*** STORED DATA

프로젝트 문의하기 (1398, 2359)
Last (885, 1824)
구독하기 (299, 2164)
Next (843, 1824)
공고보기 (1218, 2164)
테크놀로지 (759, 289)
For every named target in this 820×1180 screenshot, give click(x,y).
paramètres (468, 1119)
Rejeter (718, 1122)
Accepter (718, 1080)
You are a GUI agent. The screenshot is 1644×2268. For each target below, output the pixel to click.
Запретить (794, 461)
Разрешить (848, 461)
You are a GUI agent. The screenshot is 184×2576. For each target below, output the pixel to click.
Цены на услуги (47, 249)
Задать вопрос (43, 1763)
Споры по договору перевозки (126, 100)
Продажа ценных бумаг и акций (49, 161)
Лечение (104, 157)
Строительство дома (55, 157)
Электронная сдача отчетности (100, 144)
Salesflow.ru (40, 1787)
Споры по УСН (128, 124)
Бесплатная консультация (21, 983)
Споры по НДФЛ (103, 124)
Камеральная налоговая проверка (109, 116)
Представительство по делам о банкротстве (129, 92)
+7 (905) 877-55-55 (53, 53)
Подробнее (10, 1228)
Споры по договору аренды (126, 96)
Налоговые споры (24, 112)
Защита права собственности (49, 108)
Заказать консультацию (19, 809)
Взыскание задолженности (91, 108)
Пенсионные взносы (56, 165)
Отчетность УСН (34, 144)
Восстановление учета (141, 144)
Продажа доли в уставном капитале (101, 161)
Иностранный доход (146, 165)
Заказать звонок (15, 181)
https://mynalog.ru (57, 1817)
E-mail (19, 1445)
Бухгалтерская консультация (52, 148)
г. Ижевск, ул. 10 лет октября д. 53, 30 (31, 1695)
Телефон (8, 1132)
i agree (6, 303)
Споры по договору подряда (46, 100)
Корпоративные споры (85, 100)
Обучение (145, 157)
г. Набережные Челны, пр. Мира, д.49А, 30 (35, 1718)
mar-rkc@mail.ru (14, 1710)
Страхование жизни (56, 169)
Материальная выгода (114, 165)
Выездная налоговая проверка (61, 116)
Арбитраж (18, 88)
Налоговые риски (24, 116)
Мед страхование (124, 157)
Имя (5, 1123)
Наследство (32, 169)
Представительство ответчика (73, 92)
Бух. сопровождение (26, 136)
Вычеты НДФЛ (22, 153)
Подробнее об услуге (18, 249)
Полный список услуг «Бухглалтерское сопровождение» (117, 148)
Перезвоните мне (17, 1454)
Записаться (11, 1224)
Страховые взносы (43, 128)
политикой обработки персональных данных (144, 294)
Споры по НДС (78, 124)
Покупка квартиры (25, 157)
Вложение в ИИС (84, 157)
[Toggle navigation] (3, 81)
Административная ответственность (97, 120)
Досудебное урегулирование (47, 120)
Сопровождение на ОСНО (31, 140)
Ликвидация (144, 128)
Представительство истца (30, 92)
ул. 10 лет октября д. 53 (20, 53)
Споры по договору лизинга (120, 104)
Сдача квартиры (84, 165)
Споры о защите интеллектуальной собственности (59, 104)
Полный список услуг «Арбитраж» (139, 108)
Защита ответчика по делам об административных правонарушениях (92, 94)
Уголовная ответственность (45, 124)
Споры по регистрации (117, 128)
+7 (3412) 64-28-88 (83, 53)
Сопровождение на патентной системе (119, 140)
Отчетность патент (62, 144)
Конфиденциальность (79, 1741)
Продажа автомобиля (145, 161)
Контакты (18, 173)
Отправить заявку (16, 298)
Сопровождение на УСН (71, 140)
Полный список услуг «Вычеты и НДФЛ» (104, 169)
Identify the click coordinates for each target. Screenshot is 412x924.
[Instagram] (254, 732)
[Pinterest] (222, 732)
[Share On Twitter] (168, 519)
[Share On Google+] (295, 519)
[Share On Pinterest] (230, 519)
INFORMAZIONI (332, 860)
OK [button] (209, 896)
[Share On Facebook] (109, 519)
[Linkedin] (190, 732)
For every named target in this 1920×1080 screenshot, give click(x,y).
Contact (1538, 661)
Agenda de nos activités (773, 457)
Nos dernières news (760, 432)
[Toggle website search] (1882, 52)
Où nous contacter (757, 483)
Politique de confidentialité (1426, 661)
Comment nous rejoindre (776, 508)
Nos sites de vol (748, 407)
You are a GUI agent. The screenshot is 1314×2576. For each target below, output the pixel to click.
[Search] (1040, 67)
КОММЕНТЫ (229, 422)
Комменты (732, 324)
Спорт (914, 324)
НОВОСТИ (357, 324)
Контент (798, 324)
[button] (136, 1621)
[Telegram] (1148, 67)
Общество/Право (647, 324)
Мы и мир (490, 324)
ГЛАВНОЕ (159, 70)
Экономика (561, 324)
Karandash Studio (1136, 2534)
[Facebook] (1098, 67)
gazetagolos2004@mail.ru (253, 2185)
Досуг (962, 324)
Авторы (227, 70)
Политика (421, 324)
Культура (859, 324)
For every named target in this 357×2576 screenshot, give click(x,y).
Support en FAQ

******

Once the line containing "НОВОСТИ (357, 324)" is found, please retype it and every remaining line of the listing above, exactly, with nothing else.

НОВОСТИ (357, 324)
Контент (798, 324)
[button] (136, 1621)
[Telegram] (1148, 67)
Общество/Право (647, 324)
Мы и мир (490, 324)
ГЛАВНОЕ (159, 70)
Экономика (561, 324)
Karandash Studio (1136, 2534)
[Facebook] (1098, 67)
gazetagolos2004@mail.ru (253, 2185)
Досуг (962, 324)
Авторы (227, 70)
Политика (421, 324)
Культура (859, 324)
For every named target in this 357×2576 screenshot, give click(x,y).
Support en FAQ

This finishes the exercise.